My last horse Pride had some kind of history before I got him, to where he hated even the sound of a bit; even with a lot of desensitization he still seemed leary of the sound of the rings, and the chin strap...I got him to where he would take the bit nicely, but the fact that he was still seemingly afraid of it, bothered me. I was confused, because I am so careful especially when introducing a bit to a horse's mouth; So I bought him a rubber mouthed driving bit, which cut out the sound factor, and for a while, left the chin strap off, and attached it after I had the bridle on. After a couple of weeks, he was perfectly fine with accepting a bit in his mouth, and I was even able to go back to a regular snaffle (my normal bit of choice). I think someone, at one point had just shoved the bit in his mouth on a few occasions, causing both fear, and pain (the latter of which has the most lasting impression in a horse). I don't know it this helps you any, but especially if you don't know 'all' of the horse's history, and why he doesn't like the bit, it could be worth checking into; perhaps find a simple rubber mouthed bit (my driving bit was fairly cheap, just incase it didn't work, I didn't want to spend a ton on another bit!), and work at introducing it like as if he's never had one in his mouth before.


----------



## Solon (May 11, 2008)

You could try bitless. It's not a halter and not a hackamore. I have Dr. Cooks Bitless bridle. Works great.


----------



## Zab (Oct 4, 2008)

All horses can learn to accept bits that doesn't hurt them.

Check teeth, check mouth conformation (a low palate is a problem to many bits, as well as too little place over that tooth-less area so that the bit will press both jaws if the mouth is closed, or a big tounge, or...etc.)

And there are options to halters, try a riding cavesson, either with a chain or a firm iron. It's as gentle or un-gentle as a bit, but easier for a horse with mouth problems to accept.

And of course, make sure it's not your handeling of the bit that causes the problems.

Good luck


----------



## MacabreMikolaj (May 9, 2009)

I disagree with "every horse can be taught to accept a bit". Maybe we didn't try hard enough or for long enough, but Shay-la had a 3 year old pony mare that would flat out not take a bit. Because she was a Western pony, she'd been started in a hackamore. When she was closer to 4, she had some real cute pony movement and we got an idea she may be a cute English pony.

I have never seen a horse take such a dislike to the bit. It fit her, it was fitted properly, her teeth were fine, and she flat out would not accept it. The minute it was in, she'd get her tongue over top of it and just keep rolling it, sticking her tongue out the side of her mouth, never stopped moving it. We tried for months, we left her with it on to graze to get her used to it, we briefly tried a flash noseband to prevent her from getting her tongue over. The minute she had the bit in, she would NOT move. Not with a rider, not on the ground. Nothing would convince this mare to move her feet once the bit was in.

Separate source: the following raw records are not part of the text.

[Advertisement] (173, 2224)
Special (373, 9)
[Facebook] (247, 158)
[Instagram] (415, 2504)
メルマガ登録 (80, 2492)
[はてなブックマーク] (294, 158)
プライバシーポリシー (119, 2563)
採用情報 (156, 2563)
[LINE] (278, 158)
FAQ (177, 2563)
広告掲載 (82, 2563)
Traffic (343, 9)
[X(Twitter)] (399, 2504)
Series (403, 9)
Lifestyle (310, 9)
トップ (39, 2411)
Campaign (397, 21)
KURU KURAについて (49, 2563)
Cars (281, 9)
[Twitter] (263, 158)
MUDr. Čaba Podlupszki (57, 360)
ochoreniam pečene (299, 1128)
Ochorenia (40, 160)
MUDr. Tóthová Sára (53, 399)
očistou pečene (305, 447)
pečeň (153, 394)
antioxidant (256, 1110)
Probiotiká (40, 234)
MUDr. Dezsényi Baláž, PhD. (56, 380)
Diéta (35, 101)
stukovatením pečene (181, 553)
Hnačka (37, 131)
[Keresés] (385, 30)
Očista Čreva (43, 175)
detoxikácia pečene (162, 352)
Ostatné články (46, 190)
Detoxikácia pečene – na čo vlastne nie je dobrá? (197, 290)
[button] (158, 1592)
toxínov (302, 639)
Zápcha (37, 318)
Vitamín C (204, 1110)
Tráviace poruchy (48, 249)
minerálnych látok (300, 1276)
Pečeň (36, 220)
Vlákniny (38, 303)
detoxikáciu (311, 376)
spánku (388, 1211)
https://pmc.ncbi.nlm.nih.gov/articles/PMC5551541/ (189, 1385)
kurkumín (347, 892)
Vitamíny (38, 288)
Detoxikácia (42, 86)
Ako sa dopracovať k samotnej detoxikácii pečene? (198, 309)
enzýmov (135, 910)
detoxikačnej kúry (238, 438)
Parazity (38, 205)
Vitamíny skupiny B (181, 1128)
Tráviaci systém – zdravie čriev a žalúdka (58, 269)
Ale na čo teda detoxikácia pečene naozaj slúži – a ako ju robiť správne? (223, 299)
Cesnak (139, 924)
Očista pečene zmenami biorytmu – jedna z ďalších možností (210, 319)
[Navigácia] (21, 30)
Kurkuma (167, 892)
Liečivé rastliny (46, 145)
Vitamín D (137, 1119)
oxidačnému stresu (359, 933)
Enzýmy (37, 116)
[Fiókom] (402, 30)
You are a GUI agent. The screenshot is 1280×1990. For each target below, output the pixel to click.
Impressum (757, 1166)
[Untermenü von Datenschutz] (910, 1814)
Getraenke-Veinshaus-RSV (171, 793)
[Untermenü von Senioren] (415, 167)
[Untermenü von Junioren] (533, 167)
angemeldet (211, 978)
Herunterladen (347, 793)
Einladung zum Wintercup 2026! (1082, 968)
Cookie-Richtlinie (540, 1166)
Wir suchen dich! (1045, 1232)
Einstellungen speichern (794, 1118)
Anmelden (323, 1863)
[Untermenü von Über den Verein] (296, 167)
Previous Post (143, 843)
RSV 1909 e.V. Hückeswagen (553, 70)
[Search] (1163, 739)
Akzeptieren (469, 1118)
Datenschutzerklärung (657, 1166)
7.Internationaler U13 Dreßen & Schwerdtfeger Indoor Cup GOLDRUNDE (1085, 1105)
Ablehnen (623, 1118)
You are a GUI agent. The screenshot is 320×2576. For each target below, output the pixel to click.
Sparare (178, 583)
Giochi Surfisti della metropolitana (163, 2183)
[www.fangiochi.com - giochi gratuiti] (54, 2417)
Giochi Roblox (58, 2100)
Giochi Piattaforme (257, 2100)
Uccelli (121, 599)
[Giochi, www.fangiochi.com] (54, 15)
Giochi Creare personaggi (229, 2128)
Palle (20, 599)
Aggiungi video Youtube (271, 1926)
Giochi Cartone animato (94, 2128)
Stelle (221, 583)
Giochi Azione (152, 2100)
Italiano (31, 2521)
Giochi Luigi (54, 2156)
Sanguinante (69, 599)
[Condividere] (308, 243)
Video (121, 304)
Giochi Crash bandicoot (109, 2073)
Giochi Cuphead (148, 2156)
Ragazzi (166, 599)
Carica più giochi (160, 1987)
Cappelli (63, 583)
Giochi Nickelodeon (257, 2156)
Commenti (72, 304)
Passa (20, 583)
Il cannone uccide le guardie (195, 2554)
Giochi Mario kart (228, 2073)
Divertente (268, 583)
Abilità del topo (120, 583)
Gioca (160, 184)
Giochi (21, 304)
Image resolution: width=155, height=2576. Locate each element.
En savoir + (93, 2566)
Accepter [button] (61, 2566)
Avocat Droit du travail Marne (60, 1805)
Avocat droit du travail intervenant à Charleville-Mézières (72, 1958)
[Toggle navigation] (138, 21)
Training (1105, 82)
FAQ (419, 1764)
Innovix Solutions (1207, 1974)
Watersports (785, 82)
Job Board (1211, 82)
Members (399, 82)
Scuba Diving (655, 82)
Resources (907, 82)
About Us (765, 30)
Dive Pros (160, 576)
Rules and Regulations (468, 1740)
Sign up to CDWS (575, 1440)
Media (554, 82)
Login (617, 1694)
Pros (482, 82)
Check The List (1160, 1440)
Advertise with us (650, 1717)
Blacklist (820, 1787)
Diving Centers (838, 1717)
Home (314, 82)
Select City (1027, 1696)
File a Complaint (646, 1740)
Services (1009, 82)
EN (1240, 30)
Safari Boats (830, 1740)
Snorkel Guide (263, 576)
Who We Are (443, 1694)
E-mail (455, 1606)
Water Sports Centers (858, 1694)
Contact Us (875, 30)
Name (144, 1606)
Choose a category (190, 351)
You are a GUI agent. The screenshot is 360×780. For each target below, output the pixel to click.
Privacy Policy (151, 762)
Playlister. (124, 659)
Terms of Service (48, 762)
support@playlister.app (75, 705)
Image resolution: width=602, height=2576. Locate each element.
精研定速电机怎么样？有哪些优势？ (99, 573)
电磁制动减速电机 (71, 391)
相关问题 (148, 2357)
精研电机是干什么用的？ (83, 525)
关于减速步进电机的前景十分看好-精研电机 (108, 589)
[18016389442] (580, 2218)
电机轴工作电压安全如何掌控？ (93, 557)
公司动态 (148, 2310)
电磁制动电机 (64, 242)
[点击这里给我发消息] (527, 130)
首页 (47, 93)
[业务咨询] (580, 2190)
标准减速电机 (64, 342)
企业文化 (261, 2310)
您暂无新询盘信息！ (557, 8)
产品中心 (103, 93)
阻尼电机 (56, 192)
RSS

She'd never had a bad experience, she was a well broke trail pony by the time we tried a bit. She just did not like the foreign piece of metal in her mouth, and wouldn't budge on the issue. Literally.

Anyway, aside from that story, don't be quick to dismiss a halter type bridle over a bit. A snaffle bit probably has less "whoa power" then a halter believe it or not, depending on the horse. My Arab mare is very sensitive, and actually easier and safer to ride in a normal halter then with a snaffle. She still goes in a bit, but if we were in an open field with a herd of horses galloping up on us, I'd take my halter over a bit any day!


----------



## wild_spot (Jan 30, 2008)

Just a note, the bit you posted, is NOT a snaffle, it is a curb bit. It applies MORE pressure to the mouth than you apply to the reins.

I would take her back to a plain french link snaffle. Personally, I like thinner bits, I just feel it's less junk in their mouth. I also use sweet-iron or brass for the yummy taste.

There are lots of things you can try... Try mullen mouth bits, rubber bits, flavoured bits, honey, bit wraps...


----------



## Solon (May 11, 2008)

Some horses just do not like bits. There's nothing wrong with that. The owner has to understand what the horse is saying and use tack accordingly.


----------



## yankee doodle (May 25, 2009)

Give the bit less ago I found no difference between bit or bitless with my horse. I went on a course and then after all the ground work had to go on a three hour trek in a halter. I tried to sneak the bridle and bit on my horse but the lady who ran the course spotted it. So she persuaded me to go natural. I was nervous a new horse who I had own 3 weeks. but to be honest I forgot after a while that I had no bit, he was fantastic really responsive and the brakes worked even after the gallop down the beach.
My friend has been riding for 30 years with a bit and has just had her new QH broken and she has had no problems without a bit. There is even a lady competing at three day eventing in a head collar over here.
Be brave . You could try riding in a halter with your bit and bridle at stand by (with no contact) for a while to make a change more easy.


----------



## Zab (Oct 4, 2008)

Not all horses works that well in a halter or other bitless, so keep the bit there untill you see it works properly tho. Most times it's great 

*random picture of a standie I rode before, this is probably about the second time I ride him, and he's neveer been bitless before)*

















The important thing is not what you use, but that it works for the both of you.


----------



## SeWHC (Jul 1, 2009)

Like others have said, I'd try a french link snaffle if you try a bit at all. You can get cheap ones (we're talking $5 bucks) in most catalogs. I consider them the most gentle bits out there. The two joints take pressure off the roof of the mouth and the tongue. Single jointed snaffles often seriously pinch tongues and roofs of mouths. Or, if you have some $$ to spend a really amazing brand of bits are the Robart Pinchless series. They have all different styles, curb and snaffle, but the joint in the middle is made specially to rotate around as needed, so they don't pinch at all and both sides of the bit can move independently from the other. I love them!


----------



## Jessabel (Mar 19, 2009)

I would get a trainer out there, first of all. 

I would use something really mild. A hollow mouth or a rubber snaffle. A copper French link wouldn't be a bad idea. Copper is supposed to taste good to horses and encourages salivation, and it supposedly relaxes them. My TB likes his coppermouth a lot.


----------



## dressagebelle (May 13, 2009)

Everything I have owned or ridden, the last 6 years has used a french link loose ring. Unless absolutely necessary (which so far I have never had happen), I refuse to ride in any other type of bit. I have ridden TB's, WB's, Saddlebreds, Quarter Horses, Arabs, english, and western, and have all the horses have loved the french link. I am training a Quarter Horse that had major issues rearing up, taking off, not going, sticking his head up in the air, or down into the ground, and as soon as I started riding him in the french link, he started behaving much much better.


----------